== EXERCISE OBJECTIVE ==
The expected result is the segment of the entries that begins with the line containing "The width and height of the screenshot is (640, 374)." and ends with the last line, copied verbatim.

== SUPPLIED INFORMATION ==

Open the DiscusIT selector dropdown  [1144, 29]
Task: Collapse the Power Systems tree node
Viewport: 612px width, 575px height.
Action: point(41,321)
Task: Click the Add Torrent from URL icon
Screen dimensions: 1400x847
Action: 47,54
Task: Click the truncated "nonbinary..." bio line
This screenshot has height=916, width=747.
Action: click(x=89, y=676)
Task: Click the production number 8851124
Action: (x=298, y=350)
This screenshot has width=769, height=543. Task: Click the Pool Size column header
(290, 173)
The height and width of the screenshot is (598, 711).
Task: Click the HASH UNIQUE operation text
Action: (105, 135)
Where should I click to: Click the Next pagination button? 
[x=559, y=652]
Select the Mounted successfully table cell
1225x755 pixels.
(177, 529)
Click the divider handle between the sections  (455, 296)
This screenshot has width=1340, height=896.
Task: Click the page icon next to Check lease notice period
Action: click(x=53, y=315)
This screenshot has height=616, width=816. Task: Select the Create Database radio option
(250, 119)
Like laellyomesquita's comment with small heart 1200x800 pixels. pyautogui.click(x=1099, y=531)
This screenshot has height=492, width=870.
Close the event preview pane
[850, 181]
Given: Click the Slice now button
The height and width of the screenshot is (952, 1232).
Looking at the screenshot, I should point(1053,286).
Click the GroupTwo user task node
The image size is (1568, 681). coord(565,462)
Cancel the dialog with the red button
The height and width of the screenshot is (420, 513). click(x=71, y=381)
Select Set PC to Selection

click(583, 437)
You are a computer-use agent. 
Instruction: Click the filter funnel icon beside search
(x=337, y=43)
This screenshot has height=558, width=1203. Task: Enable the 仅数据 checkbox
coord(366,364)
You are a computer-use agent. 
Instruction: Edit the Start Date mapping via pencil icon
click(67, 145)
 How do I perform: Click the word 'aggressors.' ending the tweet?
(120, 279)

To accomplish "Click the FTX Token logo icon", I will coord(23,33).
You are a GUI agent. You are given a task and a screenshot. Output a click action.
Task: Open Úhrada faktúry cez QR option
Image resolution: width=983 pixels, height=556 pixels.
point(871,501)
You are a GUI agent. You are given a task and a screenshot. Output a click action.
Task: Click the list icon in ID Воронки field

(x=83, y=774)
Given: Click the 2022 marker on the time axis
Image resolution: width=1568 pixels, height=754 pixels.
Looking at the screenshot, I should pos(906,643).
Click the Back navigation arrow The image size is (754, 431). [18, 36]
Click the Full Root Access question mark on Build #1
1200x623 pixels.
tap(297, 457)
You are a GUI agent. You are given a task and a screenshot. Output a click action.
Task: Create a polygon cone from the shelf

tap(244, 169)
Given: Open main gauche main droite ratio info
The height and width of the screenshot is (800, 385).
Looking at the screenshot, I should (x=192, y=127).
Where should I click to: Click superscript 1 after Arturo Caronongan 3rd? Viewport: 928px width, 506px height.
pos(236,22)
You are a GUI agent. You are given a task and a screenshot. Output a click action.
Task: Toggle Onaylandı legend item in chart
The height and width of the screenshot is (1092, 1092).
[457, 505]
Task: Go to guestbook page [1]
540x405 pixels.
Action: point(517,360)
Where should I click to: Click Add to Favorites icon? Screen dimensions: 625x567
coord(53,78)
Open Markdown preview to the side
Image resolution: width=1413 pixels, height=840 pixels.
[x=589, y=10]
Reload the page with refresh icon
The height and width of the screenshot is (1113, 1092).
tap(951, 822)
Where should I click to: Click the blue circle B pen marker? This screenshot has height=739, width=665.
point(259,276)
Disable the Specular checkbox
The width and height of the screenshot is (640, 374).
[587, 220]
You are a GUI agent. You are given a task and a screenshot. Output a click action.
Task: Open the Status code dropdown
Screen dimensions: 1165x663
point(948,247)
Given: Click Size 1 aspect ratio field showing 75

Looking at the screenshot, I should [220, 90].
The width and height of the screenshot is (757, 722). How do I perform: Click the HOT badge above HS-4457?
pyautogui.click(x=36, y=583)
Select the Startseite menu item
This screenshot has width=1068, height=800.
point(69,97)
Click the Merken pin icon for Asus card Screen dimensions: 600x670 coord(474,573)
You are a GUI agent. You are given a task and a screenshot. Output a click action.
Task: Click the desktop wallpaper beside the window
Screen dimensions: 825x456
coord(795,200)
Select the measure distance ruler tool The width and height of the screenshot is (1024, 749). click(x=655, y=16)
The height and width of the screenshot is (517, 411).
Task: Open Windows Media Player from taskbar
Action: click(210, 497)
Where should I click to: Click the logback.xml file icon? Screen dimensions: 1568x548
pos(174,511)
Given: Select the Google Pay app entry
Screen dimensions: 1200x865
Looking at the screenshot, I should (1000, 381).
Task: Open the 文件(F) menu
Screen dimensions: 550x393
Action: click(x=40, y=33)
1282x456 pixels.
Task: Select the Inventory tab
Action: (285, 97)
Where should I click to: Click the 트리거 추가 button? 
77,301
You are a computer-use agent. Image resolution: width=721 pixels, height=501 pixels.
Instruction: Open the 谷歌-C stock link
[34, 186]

== ANSWER FOR THE TASK ==
The width and height of the screenshot is (640, 374).
[587, 220]
You are a GUI agent. You are given a task and a screenshot. Output a click action.
Task: Open the Status code dropdown
Screen dimensions: 1165x663
point(948,247)
Given: Click Size 1 aspect ratio field showing 75

Looking at the screenshot, I should [220, 90].
The width and height of the screenshot is (757, 722). How do I perform: Click the HOT badge above HS-4457?
pyautogui.click(x=36, y=583)
Select the Startseite menu item
This screenshot has width=1068, height=800.
point(69,97)
Click the Merken pin icon for Asus card Screen dimensions: 600x670 coord(474,573)
You are a GUI agent. You are given a task and a screenshot. Output a click action.
Task: Click the desktop wallpaper beside the window
Screen dimensions: 825x456
coord(795,200)
Select the measure distance ruler tool The width and height of the screenshot is (1024, 749). click(x=655, y=16)
The height and width of the screenshot is (517, 411).
Task: Open Windows Media Player from taskbar
Action: click(210, 497)
Where should I click to: Click the logback.xml file icon? Screen dimensions: 1568x548
pos(174,511)
Given: Select the Google Pay app entry
Screen dimensions: 1200x865
Looking at the screenshot, I should (1000, 381).
Task: Open the 文件(F) menu
Screen dimensions: 550x393
Action: click(x=40, y=33)
1282x456 pixels.
Task: Select the Inventory tab
Action: (285, 97)
Where should I click to: Click the 트리거 추가 button? 
77,301
You are a computer-use agent. Image resolution: width=721 pixels, height=501 pixels.
Instruction: Open the 谷歌-C stock link
[34, 186]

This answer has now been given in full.